Had a meeting with the boss to try and come to some arrangement without going the whole legal route. He has agreed to pay off what he owes me in monthly installments of €500 but in considering this option it is going to take a year to pay it off. I want to leave but have no job to go to and I wont be able to sign on if I leave my job voluntarily so I dont really kno what my options are do I just hand in my notice ? by doing this will I ever see my money ?


----------



## mandelbrot (24 May 2012)

eagle85 said:


> Had a meeting with the boss to try and come to some arrangement without going the whole legal route. He has agreed to pay off what he owes me in monthly installments of €500 but in considering this option it is going to take a year to pay it off. I want to leave but have no job to go to and I wont be able to sign on if I leave my job voluntarily so I dont really kno what my options are do I just hand in my notice ? by doing this will I ever see my money ?


 
I would imagine that you have adequate grounds for claiming constructive dismissal (not an employment law expert but I don't see how anyone could argue otherwise); it is simply untenable to continue in a job where you are not being paid as agreed. So under no circumstances should you agree that it is OK for him to repay you over a period, as that would indicate your acceptance of the non-payment... 

So I'd suggest you should really talk to a solicitor who specialises in employment law, or at the very least contact NERA.


----------



## Purple (28 May 2012)

eagle85 said:


> Had a meeting with the boss to try and come to some arrangement without going the whole legal route. He has agreed to pay off what he owes me in monthly installments of €500 but in considering this option it is going to take a year to pay it off. I want to leave but have no job to go to and I wont be able to sign on if I leave my job voluntarily so I dont really kno what my options are do I just hand in my notice ? by doing this will I ever see my money ?


 
If your boss is still driving a car/ eating lunch then he isn’t taking this seriously enough. When you own a business you pay yourself last.
I would be very proactive in your position and I wouldn’t listen to any sob stories. The man has no integrity, if he had he wouldn’t have let this happen.


----------



## hastalavista (28 May 2012)

It would be worth checking with SW to see if your stamps are being paid. 

Whats the crack with pension deductions....

I would not leave: I assume you have a written employment contract


----------



## eagle85 (29 May 2012)

Thats why I want to leave, I cant drag myself in there every day not being sure if I will be paid or not but I want my money He only registered me as an employee in January 2012, my employment commenced May 2011 ! Have no writtin employment contract


----------



## Sue Ellen (29 May 2012)

Sue Ellen said:


> You need to contact [broken link removed] as soon as possible to confirm your rights.  Also check that any deductions for tax and PRSI are being paid over to authorities.



As said already above.  Presume your tax etc. was deducted from May but not paid over.  NERA as above will advise.


----------



## ang1170 (30 May 2012)

eagle85 said:


> Thats why I want to leave, I cant drag myself in there every day not being sure if I will be paid or not but I want my money He only registered me as an employee in January 2012, my employment commenced May 2011 ! Have no writtin employment contract


 
Even if there's no written employment contract, you're entitled to having certain information in writing.
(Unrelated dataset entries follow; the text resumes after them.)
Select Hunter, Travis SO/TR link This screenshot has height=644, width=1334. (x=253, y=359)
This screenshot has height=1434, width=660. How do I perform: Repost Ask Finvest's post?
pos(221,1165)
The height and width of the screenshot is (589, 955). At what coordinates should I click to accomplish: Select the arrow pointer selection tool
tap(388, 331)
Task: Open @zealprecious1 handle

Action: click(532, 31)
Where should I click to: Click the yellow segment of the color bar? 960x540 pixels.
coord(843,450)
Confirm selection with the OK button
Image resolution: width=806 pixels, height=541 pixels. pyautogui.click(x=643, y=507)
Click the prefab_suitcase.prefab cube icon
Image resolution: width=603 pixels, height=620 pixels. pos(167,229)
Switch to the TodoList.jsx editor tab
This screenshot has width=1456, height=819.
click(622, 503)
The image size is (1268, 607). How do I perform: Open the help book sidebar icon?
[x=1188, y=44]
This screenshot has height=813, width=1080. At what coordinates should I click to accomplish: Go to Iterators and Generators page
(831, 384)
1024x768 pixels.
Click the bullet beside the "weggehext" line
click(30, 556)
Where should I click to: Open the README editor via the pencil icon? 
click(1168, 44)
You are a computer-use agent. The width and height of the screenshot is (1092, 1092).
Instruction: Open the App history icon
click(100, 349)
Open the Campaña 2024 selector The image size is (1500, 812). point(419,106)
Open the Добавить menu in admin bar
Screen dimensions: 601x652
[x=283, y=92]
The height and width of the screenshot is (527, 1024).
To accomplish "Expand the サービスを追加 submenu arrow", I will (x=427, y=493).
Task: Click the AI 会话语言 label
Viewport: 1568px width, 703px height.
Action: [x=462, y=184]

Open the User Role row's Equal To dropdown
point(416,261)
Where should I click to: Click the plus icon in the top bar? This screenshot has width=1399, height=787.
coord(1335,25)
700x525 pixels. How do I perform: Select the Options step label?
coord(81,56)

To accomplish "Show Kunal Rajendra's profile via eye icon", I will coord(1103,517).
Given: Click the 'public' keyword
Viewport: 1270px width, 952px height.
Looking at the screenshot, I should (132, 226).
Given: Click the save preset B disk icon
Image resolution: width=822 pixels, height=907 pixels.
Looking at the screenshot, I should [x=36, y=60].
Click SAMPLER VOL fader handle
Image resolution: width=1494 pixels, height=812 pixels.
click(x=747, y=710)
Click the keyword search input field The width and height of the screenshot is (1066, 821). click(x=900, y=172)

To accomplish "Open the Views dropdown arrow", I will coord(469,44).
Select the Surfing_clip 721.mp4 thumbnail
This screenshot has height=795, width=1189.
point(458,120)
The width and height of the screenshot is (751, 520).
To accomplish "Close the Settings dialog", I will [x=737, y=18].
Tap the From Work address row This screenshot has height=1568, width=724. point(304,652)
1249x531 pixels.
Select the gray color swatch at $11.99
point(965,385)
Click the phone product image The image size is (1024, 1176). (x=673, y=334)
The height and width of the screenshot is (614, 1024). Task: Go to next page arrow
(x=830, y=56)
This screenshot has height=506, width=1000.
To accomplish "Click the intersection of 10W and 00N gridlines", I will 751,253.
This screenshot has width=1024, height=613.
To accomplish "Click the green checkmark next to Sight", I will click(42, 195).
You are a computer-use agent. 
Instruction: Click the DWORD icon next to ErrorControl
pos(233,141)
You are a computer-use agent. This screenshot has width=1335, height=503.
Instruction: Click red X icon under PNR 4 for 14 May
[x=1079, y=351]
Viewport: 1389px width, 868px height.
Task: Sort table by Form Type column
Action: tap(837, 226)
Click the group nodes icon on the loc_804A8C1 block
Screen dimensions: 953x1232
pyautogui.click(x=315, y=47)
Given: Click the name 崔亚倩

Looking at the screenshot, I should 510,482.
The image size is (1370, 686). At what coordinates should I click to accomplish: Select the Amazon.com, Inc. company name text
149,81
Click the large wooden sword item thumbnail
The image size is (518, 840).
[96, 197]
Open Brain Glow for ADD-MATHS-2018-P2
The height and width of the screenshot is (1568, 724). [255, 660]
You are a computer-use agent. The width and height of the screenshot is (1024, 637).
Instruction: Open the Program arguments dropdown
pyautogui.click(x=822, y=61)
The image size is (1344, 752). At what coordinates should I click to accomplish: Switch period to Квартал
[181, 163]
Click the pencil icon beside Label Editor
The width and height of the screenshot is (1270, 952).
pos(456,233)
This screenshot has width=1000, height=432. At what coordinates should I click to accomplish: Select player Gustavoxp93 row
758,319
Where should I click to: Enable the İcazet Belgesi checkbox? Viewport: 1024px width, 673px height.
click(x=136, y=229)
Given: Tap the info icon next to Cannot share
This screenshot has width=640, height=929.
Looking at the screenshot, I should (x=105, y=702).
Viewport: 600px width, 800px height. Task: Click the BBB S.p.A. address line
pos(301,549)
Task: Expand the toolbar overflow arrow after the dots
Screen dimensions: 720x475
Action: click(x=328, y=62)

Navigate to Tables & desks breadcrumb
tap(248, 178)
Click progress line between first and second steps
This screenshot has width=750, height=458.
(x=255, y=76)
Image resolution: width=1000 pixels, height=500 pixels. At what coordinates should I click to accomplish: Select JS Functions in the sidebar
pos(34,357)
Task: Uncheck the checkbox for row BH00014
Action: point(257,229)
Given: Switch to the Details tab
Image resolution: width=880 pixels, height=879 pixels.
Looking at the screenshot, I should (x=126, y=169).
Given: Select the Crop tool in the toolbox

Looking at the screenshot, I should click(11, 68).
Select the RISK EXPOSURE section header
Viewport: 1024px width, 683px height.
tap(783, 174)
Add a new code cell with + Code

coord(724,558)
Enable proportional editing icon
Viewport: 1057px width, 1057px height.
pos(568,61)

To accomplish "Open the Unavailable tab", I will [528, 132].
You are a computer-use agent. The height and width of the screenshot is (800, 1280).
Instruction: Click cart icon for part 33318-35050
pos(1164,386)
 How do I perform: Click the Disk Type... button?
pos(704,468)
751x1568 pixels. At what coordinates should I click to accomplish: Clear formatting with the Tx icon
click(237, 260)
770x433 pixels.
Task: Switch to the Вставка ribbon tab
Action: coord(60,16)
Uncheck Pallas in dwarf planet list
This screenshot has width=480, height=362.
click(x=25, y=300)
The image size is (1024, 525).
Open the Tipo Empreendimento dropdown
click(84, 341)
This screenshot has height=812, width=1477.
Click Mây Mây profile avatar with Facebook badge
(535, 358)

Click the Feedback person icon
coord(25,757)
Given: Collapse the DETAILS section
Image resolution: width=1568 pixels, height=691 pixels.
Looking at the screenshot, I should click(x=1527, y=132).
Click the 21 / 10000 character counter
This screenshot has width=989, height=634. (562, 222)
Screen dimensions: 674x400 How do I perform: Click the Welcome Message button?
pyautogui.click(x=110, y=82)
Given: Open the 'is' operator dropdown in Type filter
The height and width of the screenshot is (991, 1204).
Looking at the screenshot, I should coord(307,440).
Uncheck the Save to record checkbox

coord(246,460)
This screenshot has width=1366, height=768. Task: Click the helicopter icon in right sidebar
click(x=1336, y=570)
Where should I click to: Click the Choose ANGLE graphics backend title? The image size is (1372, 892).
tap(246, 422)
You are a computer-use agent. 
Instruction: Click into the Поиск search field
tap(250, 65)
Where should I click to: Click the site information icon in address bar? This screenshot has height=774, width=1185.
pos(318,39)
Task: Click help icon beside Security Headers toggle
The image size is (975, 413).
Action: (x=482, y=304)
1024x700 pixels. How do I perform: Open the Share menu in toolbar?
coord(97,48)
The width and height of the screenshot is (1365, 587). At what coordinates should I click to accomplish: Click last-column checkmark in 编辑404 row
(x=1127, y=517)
See:

[broken link removed]

You should ask for this immediately, pointing out that it is a legal requirement.

There's plenty of other good information on this Web-site.

Personally, the first thing I'd do is start looking for a new job, from a couple of perspectives:

- Regardless of any other benefits of working where you are, being treated like this must be hard on you: it can't be a good place to work because of that

- It sounds like this business is short of cash, and hence could fail at any time: best to leave at the time of your choosing, rather than be forced

- It's a lot easier to fight for your rights when you are not dependent on the person you are in dispute with.

Of course, finding a new job may be extremely difficult, given the current economy, but this is an argument for starting looking sooner rather than later. Even if it goes well, it will take time and won't solve the immediate problem (of not being paid, and recovery of the sum already owed): all I'm suggesting is that you start the process of finding somewhere new.

Actually leaving doesn't mean the money owed does not have to be paid, by the way: quite the contrary, he could end up having to pay even more for a constructive dismissal claim. However, you should take legal advice on this from a solicitor who specialises in the area (coincidently, there are a couple of recommendations for these in another thread at the moment).

In terms of assistance, have you looked at getting assistance from a union? Even if you are not a member, if there is one relevant to your type of work, they should be in a position to help and advise. It would certainly be cheaper than going the legal route.

Best of luck with this!


----------



## eagle85 (11 Sep 2012)

Well just an update, finished working for this cowboy at the end of May and I have yet to get paid ! I went to see solicitor prior to handing in my notice who advised I give the correct 2 weeks notice and then take legal action which is exactly what I did but for some reason this man has still to pay me a penny. In June he gave me post dated cheques December for various amounts that added up to the amount owed (€8000) but only the first one for €500 has cleared the last 2 have been stopped by him !!  There has been solicitors letters exchanged and his argument is that he just hasnt got the money ! He has stated in the letters that he owes me this money and he will pay me in post dated cheques of minimal amounts but this is of no use to me as they will probably be spread out monthly and leave me & my family hanging on by a thread every month and no doubt these cheques will bounce or be stopped again. This man HAS money that is the thing and he is laughing away to himself while I am in debt because of him. Has anyone any advise on what I can do .. some people have suggested hiring a debt collector who I wont name but has a very bad reputation but sucessfully collects debts through whatever tactics it takes, I just  dont know would that make things worse !


----------



## lam (10 Oct 2012)

If your employer is a limited company by the sounds of it it is only a matter of time until he's going to have to liquidate so hopefully there will be enough from the liquidation to pay your back wages. If he's a sole trader then its time for your solicitor to serve proceedings. He has no defence as he's admitted he owes you a debt so get judgment and you can start looking to put an installment order in place. 

On another note its technically a crime to write a cheque that you know is going to bounce so you could consider either making a complaint to the Gardai or at least threatening to do so. I would avoid hiring a debt collector with a bad reputation because you're just opening a can of worms there and you could be held liable if the debt collector attacked him in a situation where you knew there was a chance that he would collect the debt "through whatever tactic it takes"!


----------